Work to complete = Find the lines of data that contain the string "Andrić", then list them.

Stored data =
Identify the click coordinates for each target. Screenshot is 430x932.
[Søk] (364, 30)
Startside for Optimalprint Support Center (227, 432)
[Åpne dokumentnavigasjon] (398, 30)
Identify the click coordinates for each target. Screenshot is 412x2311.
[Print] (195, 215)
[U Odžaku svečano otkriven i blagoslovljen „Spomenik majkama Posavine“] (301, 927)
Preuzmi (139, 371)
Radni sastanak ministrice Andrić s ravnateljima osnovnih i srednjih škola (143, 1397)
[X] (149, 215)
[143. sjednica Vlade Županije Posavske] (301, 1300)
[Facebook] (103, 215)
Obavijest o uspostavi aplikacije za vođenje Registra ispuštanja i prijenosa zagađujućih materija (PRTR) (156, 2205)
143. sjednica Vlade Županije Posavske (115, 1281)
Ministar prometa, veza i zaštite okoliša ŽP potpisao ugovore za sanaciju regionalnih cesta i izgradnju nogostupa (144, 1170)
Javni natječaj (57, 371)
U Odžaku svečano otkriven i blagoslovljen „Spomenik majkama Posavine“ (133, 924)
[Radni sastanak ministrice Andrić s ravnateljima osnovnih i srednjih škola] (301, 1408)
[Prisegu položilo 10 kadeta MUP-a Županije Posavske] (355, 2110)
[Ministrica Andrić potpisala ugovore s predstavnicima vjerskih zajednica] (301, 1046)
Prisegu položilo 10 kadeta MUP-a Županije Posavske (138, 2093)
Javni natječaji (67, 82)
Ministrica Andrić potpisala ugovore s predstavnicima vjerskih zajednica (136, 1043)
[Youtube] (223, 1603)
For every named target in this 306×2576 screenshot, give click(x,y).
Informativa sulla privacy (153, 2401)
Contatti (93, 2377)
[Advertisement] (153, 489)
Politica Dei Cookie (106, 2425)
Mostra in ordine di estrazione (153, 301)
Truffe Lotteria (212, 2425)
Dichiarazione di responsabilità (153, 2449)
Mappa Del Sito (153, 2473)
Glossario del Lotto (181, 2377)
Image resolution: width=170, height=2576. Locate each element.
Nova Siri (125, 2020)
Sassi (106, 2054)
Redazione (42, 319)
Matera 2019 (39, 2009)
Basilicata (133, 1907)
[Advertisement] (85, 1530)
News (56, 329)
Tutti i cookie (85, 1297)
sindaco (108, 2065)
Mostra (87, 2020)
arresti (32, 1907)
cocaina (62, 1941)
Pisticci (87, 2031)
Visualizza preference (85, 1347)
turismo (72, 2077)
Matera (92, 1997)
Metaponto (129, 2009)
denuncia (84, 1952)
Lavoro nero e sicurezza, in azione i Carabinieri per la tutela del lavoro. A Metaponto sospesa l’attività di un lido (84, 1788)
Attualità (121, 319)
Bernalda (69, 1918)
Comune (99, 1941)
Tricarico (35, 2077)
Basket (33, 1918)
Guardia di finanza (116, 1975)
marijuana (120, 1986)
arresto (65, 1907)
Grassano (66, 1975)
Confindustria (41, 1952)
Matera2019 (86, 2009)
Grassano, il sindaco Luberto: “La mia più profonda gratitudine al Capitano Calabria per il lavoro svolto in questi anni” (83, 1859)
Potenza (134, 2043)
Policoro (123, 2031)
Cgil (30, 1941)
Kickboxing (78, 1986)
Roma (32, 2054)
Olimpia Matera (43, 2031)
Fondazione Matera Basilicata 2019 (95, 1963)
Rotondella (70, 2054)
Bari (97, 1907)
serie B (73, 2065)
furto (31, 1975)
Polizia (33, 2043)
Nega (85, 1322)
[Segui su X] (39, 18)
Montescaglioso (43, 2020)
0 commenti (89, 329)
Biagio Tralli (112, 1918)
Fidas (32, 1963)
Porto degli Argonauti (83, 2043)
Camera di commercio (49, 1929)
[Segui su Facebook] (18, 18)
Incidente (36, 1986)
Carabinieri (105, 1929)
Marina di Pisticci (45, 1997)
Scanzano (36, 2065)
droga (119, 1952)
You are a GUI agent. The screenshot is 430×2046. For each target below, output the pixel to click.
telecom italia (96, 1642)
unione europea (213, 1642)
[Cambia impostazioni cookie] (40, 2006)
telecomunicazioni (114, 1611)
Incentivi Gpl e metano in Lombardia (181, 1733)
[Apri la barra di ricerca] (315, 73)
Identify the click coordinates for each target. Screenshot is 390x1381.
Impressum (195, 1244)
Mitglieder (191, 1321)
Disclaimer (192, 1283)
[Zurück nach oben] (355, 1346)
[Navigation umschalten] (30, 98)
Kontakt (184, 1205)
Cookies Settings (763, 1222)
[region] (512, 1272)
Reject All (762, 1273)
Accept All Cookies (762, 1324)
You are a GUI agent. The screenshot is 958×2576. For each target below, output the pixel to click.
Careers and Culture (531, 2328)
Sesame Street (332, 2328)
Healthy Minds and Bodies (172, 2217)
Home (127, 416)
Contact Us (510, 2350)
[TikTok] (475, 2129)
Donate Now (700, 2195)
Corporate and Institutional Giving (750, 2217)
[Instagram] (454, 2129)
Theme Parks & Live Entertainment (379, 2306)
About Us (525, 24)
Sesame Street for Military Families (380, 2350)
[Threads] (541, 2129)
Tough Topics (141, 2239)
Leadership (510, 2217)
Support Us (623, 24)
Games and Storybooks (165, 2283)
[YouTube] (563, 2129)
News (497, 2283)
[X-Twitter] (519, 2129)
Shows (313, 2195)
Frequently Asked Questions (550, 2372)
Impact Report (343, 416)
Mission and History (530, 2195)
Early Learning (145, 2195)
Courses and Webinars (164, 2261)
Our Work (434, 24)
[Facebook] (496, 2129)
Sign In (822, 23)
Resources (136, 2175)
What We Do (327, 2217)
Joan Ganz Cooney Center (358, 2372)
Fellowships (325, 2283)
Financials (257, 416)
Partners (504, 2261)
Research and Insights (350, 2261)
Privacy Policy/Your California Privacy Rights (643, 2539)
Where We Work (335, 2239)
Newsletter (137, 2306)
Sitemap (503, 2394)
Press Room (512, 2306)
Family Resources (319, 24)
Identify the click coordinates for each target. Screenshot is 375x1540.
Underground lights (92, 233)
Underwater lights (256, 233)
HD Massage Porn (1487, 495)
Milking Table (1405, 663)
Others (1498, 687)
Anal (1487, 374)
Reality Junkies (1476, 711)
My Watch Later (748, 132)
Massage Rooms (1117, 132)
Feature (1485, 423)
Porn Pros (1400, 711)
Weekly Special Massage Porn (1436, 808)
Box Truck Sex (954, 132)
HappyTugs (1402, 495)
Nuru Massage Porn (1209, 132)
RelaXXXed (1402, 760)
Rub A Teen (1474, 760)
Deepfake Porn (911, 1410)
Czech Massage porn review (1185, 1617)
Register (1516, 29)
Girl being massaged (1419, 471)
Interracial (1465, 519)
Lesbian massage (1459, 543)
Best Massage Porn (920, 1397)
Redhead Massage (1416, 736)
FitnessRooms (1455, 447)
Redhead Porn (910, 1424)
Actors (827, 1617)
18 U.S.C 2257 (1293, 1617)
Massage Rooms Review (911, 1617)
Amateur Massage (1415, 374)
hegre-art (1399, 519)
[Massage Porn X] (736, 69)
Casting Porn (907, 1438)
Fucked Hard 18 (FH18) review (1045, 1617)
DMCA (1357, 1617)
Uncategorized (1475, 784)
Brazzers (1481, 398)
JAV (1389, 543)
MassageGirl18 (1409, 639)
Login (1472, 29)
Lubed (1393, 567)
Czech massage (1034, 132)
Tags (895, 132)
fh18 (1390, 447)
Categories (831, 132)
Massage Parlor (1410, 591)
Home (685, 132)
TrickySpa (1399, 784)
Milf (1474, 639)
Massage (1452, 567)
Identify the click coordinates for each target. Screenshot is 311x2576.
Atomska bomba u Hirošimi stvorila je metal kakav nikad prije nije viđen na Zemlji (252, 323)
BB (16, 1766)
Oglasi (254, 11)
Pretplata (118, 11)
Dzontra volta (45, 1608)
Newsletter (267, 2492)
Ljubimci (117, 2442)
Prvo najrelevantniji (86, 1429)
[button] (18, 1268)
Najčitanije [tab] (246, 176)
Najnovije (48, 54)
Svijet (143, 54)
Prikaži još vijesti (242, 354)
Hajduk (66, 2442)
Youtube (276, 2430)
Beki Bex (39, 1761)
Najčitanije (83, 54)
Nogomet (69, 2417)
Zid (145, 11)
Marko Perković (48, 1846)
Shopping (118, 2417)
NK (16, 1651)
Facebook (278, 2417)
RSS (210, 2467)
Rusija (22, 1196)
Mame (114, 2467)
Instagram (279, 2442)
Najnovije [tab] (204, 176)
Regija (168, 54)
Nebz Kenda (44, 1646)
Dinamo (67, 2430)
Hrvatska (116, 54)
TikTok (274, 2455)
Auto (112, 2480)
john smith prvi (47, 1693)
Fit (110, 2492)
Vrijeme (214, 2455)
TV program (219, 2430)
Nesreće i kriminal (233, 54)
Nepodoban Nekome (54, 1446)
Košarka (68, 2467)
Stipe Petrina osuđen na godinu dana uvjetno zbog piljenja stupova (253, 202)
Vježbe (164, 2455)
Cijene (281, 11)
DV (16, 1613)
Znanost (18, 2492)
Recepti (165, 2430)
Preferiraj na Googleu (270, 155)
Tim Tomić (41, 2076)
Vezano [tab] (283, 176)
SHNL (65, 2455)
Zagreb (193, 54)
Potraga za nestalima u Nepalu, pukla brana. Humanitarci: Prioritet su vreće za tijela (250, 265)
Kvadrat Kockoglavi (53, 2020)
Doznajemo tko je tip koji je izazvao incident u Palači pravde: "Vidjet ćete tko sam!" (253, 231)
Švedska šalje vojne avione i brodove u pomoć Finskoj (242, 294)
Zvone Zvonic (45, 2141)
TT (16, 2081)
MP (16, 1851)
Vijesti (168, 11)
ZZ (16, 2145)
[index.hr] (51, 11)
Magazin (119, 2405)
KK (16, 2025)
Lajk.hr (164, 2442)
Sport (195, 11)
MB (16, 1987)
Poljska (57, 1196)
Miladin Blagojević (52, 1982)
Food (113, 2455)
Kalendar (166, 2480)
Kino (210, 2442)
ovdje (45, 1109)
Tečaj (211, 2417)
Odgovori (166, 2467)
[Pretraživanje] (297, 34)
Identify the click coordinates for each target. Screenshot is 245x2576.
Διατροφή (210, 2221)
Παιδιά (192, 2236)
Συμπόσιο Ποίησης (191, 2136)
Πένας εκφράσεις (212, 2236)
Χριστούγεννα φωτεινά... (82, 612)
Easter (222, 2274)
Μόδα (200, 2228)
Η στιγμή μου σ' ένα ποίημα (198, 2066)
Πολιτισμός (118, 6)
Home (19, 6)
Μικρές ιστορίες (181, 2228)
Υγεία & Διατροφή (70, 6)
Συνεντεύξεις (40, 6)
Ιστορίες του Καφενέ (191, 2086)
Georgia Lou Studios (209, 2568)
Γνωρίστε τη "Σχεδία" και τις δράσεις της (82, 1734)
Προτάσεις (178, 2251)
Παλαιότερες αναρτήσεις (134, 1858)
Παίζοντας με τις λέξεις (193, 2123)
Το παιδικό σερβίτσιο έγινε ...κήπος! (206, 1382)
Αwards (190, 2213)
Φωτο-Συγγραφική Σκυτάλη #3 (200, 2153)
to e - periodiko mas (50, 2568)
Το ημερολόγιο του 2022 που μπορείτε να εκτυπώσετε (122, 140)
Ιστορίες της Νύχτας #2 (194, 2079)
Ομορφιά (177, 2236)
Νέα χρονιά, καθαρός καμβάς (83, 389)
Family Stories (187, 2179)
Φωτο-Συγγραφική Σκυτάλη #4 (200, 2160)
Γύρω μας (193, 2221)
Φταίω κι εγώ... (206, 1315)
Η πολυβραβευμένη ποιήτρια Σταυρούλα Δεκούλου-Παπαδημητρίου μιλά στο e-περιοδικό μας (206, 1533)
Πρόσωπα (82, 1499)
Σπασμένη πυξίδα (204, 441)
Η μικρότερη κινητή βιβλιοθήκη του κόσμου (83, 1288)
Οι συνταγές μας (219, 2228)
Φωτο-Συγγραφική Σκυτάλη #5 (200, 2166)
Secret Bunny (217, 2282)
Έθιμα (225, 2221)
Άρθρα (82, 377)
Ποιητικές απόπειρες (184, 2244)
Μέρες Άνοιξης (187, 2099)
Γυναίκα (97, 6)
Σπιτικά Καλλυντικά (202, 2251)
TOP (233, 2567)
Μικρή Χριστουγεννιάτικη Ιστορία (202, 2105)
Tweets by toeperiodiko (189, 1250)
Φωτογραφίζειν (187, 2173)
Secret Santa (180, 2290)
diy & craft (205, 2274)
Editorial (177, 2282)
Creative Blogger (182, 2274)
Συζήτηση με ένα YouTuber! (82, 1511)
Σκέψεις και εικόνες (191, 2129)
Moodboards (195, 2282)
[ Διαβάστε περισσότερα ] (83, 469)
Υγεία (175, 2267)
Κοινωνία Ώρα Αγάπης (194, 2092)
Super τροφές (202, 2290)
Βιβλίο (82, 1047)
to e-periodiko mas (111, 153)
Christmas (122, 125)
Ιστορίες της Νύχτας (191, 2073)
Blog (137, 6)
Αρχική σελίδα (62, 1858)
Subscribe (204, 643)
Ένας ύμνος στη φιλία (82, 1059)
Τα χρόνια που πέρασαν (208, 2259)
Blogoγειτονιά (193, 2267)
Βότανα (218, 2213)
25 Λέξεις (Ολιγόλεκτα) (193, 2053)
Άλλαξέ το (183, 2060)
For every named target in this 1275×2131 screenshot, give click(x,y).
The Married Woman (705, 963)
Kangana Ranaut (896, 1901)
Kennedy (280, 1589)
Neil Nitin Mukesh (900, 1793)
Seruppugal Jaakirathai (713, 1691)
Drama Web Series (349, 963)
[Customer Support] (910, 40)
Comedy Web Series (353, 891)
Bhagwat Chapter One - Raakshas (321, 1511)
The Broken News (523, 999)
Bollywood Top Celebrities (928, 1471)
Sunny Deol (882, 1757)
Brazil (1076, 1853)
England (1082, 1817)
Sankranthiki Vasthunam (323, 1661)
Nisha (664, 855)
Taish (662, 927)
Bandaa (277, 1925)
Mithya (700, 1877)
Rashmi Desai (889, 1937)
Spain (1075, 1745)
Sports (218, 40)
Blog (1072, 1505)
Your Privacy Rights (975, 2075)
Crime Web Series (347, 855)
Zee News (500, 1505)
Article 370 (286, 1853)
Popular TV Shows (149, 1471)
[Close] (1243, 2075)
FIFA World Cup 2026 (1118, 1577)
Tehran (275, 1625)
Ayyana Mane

Task output =
Radni sastanak ministrice Andrić s ravnateljima osnovnih i srednjih škola (143, 1397)
[Radni sastanak ministrice Andrić s ravnateljima osnovnih i srednjih škola] (301, 1408)
[Ministrica Andrić potpisala ugovore s predstavnicima vjerskih zajednica] (301, 1046)
Ministrica Andrić potpisala ugovore s predstavnicima vjerskih zajednica (136, 1043)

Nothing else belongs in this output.